AUFGABE: Erkläre mit dem Textauszug über die Klausur der ÖGK-Führungskräfte, warum der Bund bei den Sozialversicherungsträgern laut Einleitung der Antwort nur wenig mitreden darf.

Bei einer dreitägigen „Arbeitsklausur“ ließen es sich bekanntlich 250 Kassenchefs in einem Salzburger Luxushotel samt Golfklub und Wellnessoase so richtig gut gehen. Trotz Riesendefizit und Sparpaket bei Patienten. Nach einer parlamentarischen FPÖ-Anfrage stehen jetzt die Kosten fest: knapp 260.000 Euro Steuergeld!
Nachdem die „Krone“ den Ausflug von Österreichs Top-Managern der finanziell angeschlagenen Gesundheitskasse ins schöne Saalfeldener Vier-Sterne-Superior-Hotel Gut Brandlhof im Frühjahr aufgedeckt hatte, gingen die Wogen nicht nur bei unserer großen Leser-Familie gehörig hoch.
Den Bericht über das Luxus-Seminar in Salzburg nahm die FPÖ als Anlass für eine parlamentarische Anfrage an das SPÖ-geführte Sozial- und Gesundheitsministerium. Und die Antworten werden wohl nicht zur Beruhigung beitragen.
Mehr als 30.000 Euro zusätzlich für Bühnentechnik
In der Einleitung wird gleich festgestellt, dass die Sozialversicherungsträger als Selbstverwaltungskörper „das Recht haben, ihre Aufgaben in eigener Verantwortung und weisungsfrei zu besorgen“. Der Bund habe lediglich ein Aufsichtsrecht, beschränkt auf wichtige Fragen, und dürfe nicht „unnötig in das Eigenleben eingreifen“.
Jetzt zu den Zahlen: Die dreitägige Arbeitsklausur der ÖGK-Führungskräfte verursachte insgesamt Kosten für Übernachtung und Verpflegung in der Höhe von 219.349,58 Euro. Hinzu kommen Kosten für externe Dienstleister wie 30.300 Euro für Bühnen- und Medientechnik und 8.820 Euro Projektbegleitung.
Das ist an Arroganz und Realitätsverlust nicht mehr zu überbieten. Während kranke Menschen auf lebenswichtige MRT-Termine warten müssen, gönnen sich 250 ÖGK-Bosse einen Luxus-Aufenthalt in einem Wellnesshotel.

AUSGELESENE DATEN:

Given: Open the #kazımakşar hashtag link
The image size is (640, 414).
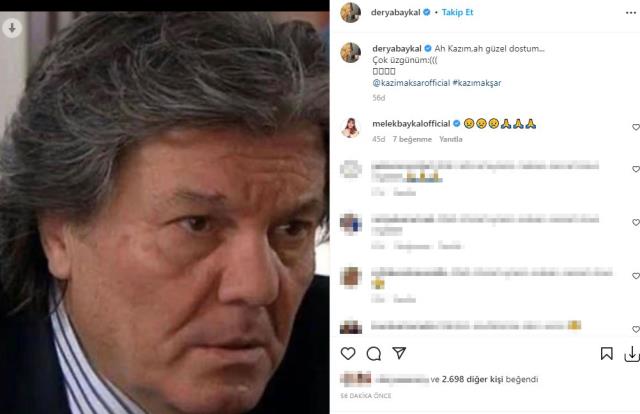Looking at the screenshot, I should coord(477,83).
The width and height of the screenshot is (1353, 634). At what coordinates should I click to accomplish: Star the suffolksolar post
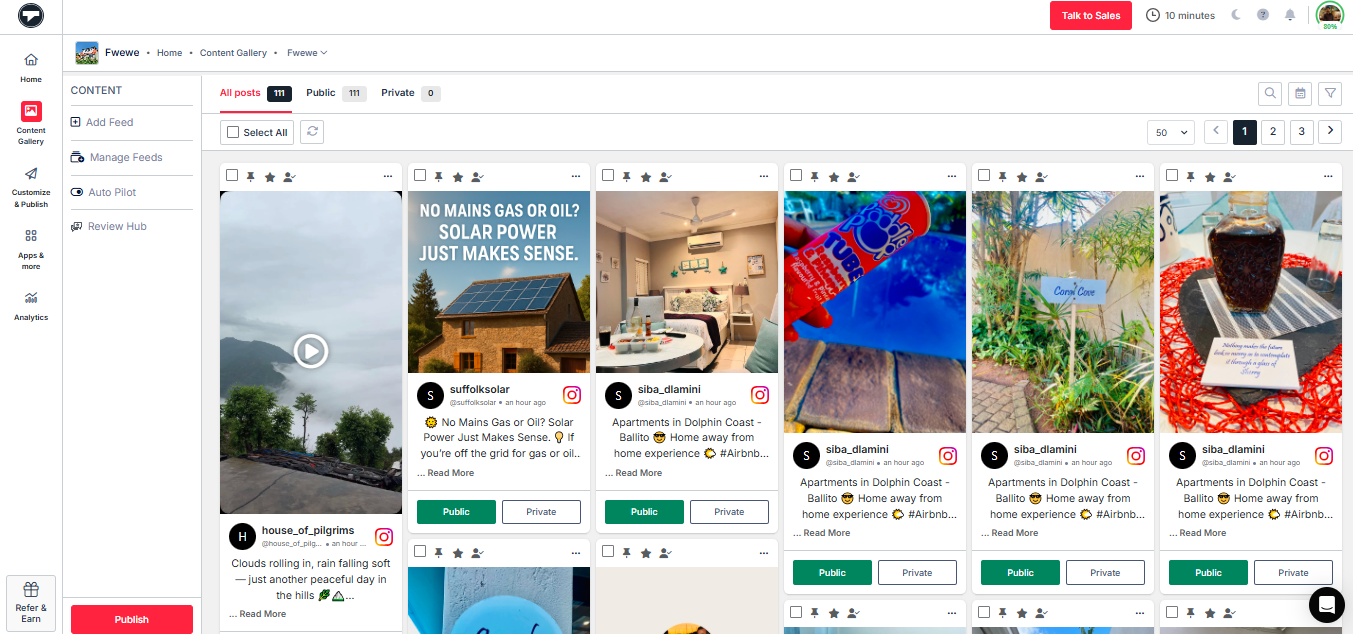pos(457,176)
---
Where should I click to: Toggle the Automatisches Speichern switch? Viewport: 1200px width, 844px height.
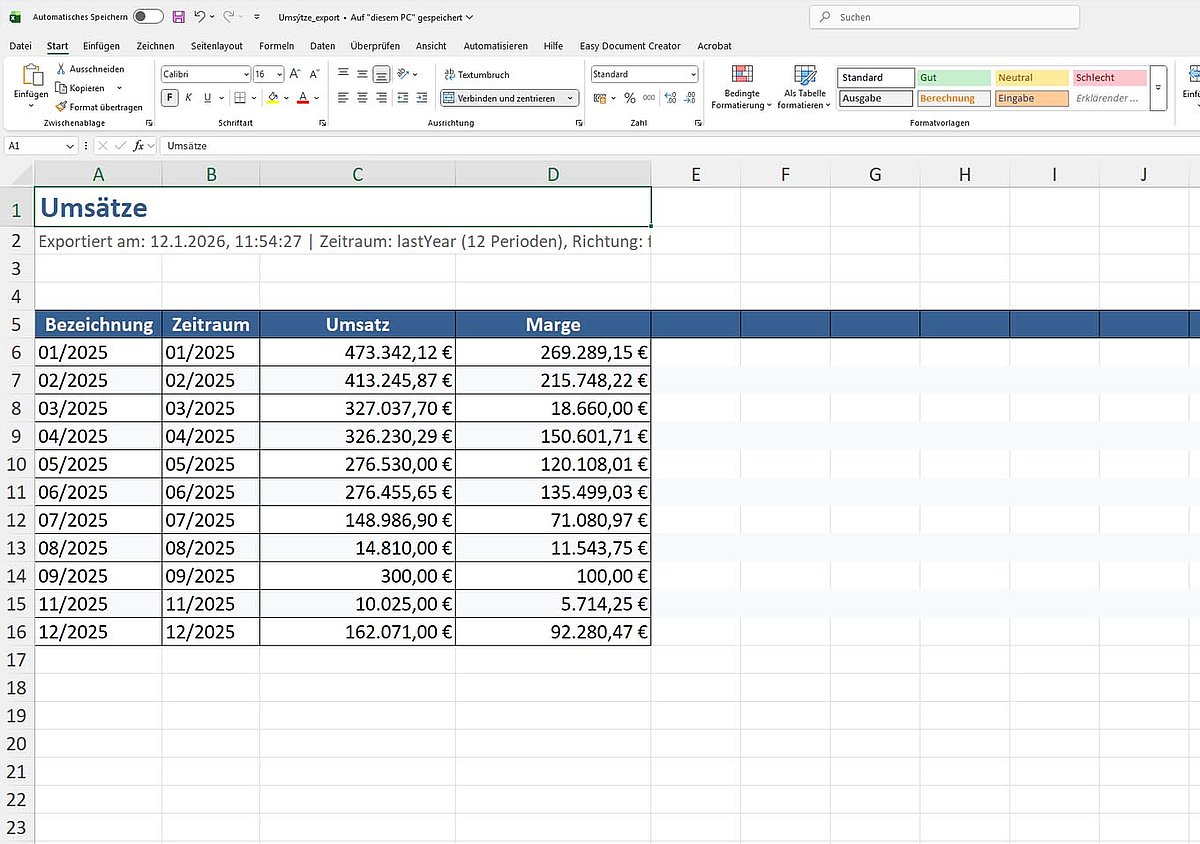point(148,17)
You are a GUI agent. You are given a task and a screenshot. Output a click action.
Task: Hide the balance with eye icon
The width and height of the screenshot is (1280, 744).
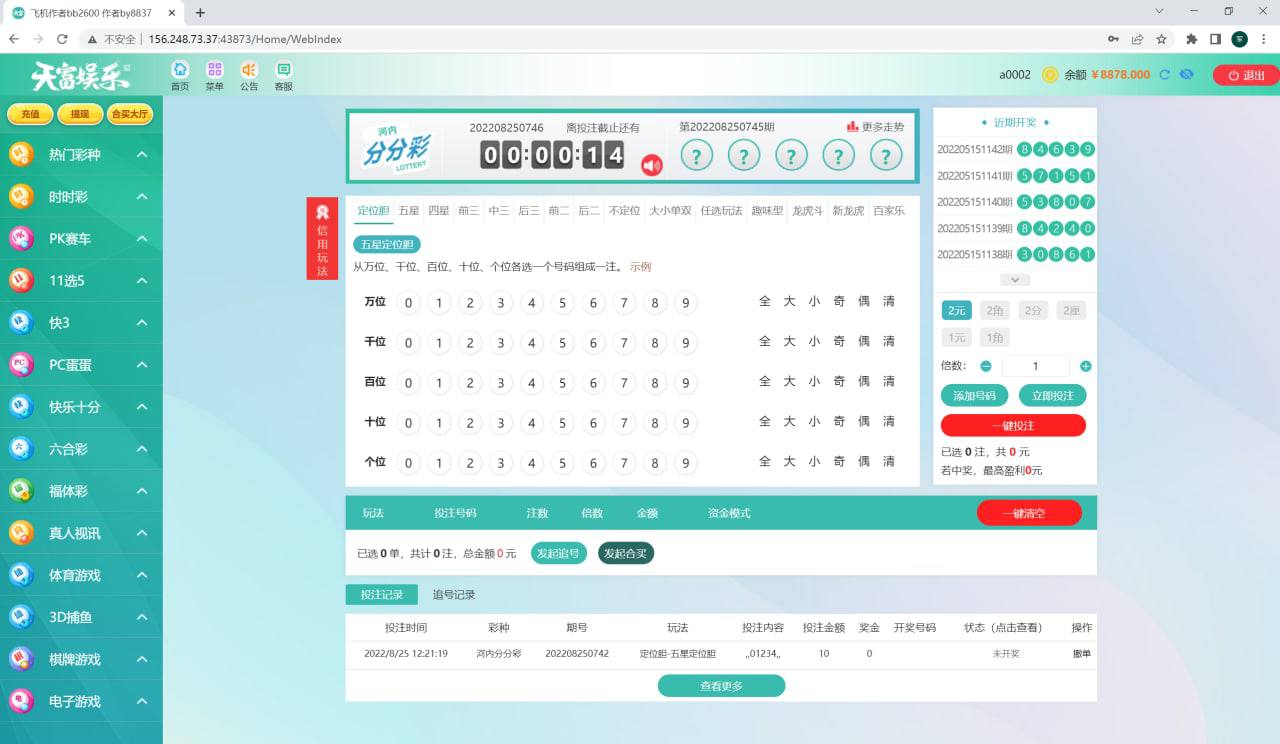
---
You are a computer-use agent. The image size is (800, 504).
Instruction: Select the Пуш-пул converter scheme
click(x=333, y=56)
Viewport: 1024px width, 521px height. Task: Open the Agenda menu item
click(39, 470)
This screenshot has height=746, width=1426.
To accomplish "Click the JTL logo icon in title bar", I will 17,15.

LÖSUNG: Die Sozialversicherungsträger sind Selbstverwaltungskörper und haben das Recht, ihre Aufgaben in eigener Verantwortung und weisungsfrei zu erledigen. Deshalb hat der Bund nur ein Aufsichtsrecht, das auf wichtige Fragen beschränkt ist, und darf nicht „unnötig in das Eigenleben eingreifen“.